Salvo que vive poco (un máximo de quince días), tiene pocas ventajas la puñetera mosca. Se acusa a las moscas de transmitir enfermedades. Bueno. Eso le pasa a mucha gente. Pero pocos recuerdan su importancia en la eliminación de cadáveres, sean políticos o no lo sean. O en la descomposición de la vegetación muerta. O en su trabajo de polinización, que también lo tiene. O en su pelea contra las chinches, a las que parasitan perversamente. O en su función a la hora de alimentar a otros animales, como aves y pequeños roedores.
Vale, está claro que todo eso suena a colección de excusas. A ver, ya en serio: ¿Por qué elegir a la puñetera y desagradable mosca como animalito comparable a Lula da Silva?
Hagan ustedes una cosa. Atrapen una mosca (no la maten) y átenle un hilito a cualquiera de sus seis patas. En el otro extremo del hilo aten una piedra, una llave, cualquier cosa que pese. Y luego metan a la mosca, el hilo y la llave en un vaso de agua. Queda claro que la mosca ha de quedar sumergida. Pronto dejará de moverse. Déjenla ahogarse durante un buen rato. No dos o tres semanas, pero sí un buen rato.

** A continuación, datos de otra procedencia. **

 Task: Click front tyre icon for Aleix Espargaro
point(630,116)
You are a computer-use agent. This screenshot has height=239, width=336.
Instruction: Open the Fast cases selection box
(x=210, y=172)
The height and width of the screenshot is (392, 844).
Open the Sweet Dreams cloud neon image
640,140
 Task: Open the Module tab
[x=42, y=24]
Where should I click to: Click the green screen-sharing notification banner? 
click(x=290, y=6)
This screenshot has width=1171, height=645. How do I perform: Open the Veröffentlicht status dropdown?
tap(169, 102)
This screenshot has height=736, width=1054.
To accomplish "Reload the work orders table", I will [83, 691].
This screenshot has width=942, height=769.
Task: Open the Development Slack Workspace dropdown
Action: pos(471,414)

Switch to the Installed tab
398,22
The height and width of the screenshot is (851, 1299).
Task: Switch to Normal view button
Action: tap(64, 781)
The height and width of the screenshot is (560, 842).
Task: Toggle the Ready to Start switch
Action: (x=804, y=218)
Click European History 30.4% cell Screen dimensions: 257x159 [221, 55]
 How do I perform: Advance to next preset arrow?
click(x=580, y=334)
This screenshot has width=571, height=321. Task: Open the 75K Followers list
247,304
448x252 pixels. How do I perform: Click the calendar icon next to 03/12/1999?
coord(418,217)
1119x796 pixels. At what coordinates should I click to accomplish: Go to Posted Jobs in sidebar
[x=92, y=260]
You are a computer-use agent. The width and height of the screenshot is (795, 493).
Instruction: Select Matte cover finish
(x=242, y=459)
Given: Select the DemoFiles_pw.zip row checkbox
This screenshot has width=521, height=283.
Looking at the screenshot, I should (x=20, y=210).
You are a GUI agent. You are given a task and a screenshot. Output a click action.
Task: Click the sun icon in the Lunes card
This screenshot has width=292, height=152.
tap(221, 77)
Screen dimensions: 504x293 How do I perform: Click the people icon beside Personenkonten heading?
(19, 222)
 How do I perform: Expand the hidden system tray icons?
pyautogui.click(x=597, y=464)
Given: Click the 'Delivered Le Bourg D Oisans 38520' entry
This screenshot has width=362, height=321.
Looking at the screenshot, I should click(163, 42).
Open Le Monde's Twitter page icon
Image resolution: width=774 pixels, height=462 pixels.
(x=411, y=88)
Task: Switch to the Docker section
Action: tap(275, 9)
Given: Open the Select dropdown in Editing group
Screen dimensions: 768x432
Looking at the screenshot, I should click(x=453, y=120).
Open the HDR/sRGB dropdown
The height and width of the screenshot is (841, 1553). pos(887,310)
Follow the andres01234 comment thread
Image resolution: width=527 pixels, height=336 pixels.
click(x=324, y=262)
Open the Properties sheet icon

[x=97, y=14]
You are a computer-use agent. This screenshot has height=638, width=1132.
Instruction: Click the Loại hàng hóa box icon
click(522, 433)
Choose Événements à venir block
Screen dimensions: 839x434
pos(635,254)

Después sáquenla del agua y pongan al insecto, ya libre del hilo, sobre un plato, por ejemplo. La mosca sigue sin moverse. Está ahogada. Y entonces, si ustedes fuman, enciendan un cigarrillo y vayan depositando la ceniza sobre la mosca. Poco a poco. Hasta que la mosca quede completamente cubierta por la ceniza.
Antes de cinco o seis minutos, la mosca saldrá volando.
Son listas, son molestas y tienen unos reflejos extraordinarios. Y parecen débiles. Pero son difíciles de matar, como no sea a zapatillazos o con productos químicos. No hay quien las ahogue. El secreto de la mosca es su supervivencia.